If the borders between Israel and the Palestinians need to be negotiated, then what are the implications of a U.N. General Assembly resolution that states up front that those borders must be the 1967 lines? Some commentators assert that all Mr. Abbas wants to do is strengthen his hand in future negotiations with Israel, and that this does not contradict a negotiated peace. But is that really true? Why should Mr. Abbas ever negotiate with Israel if he can rely on the automatic majority of Third World countries at the U.N. General Assembly to back his positions on other points that are in dispute, like the future of Jerusalem, the refugee question, and security?

Mr. Abbas's unilateral move at the U.N. represents a massive violation of a core commitment in the Oslo Agreements in which both Israelis and Palestinians undertook that "neither side shall initiate or take any step that will change the status of the West Bank and the Gaza Strip pending the outcome of Permanent Status negotiations." Palestinian spokesmen counter that Israeli settlements violated this clause. Yet former Prime Minister Rabin was very specific while negotiating Oslo in preserving the rights of Israeli citizens to build their homes in these disputed areas, by insisting that the settlements would be one of the subjects of final status negotiations between the parties.

By turning to the U.N., Mr. Abbas wants to use the international community to change the legal status of the territories. Why should Israel rely on Mr. Abbas in the future after what is plainly a material breach of this core obligation?

The truth is that Mr. Abbas has chosen a unilateralist course instead of negotiations. For that reason he has no problem tying his fate to Hamas, the radical organization that is the antithesis of peace. Its infamous 1988 Charter calls for Israel's complete destruction and sees Islam in an historic battle with the Jewish people. In 2006, Dr. Mahmoud al-Zahar, the Hamas leader who attended the recent Cairo reconciliation ceremony with Mr. Abbas's Fatah movement, stated openly that Hamas was still committed to its 1988 Charter, noting, "the movement [would] not change a single word." Hamas's jihadist orientation was reconfirmed when Ismail Haniyeh, its prime minister in Gaza, condemned the U.S. for eliminating Osama bin Laden.
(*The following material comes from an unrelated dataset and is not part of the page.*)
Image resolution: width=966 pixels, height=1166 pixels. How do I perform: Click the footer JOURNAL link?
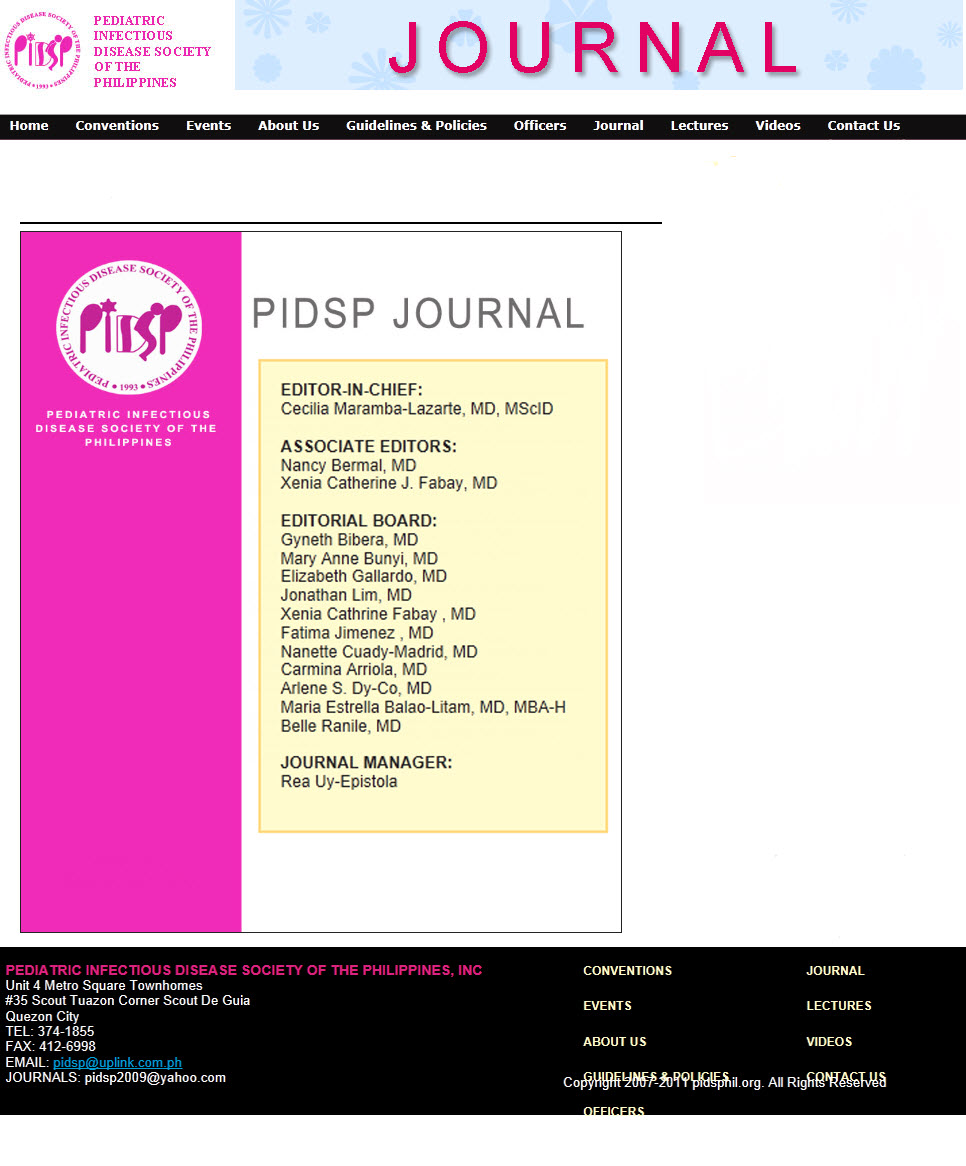point(835,971)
All Israeli prime ministers have spoken about negotiations as a vehicle for ending the Arab-Israeli conflict. There would be an end of claims. However, Mr. Abbas has now revealed his intention of using the U.N. for perpetuating the conflict. As he wrote this week: "Palestine's admission to the United Nations would pave the way for the internationalization of the conflict as a legal matter, not only a political one."

Mr. Abbas clearly is not prepared to make a historic compromise. By running to the U.N. and to Hamas, he is evading the hard choices he has to make, and he is leaving any resolution of the Arab-Israeli conflict far more difficult for future generations.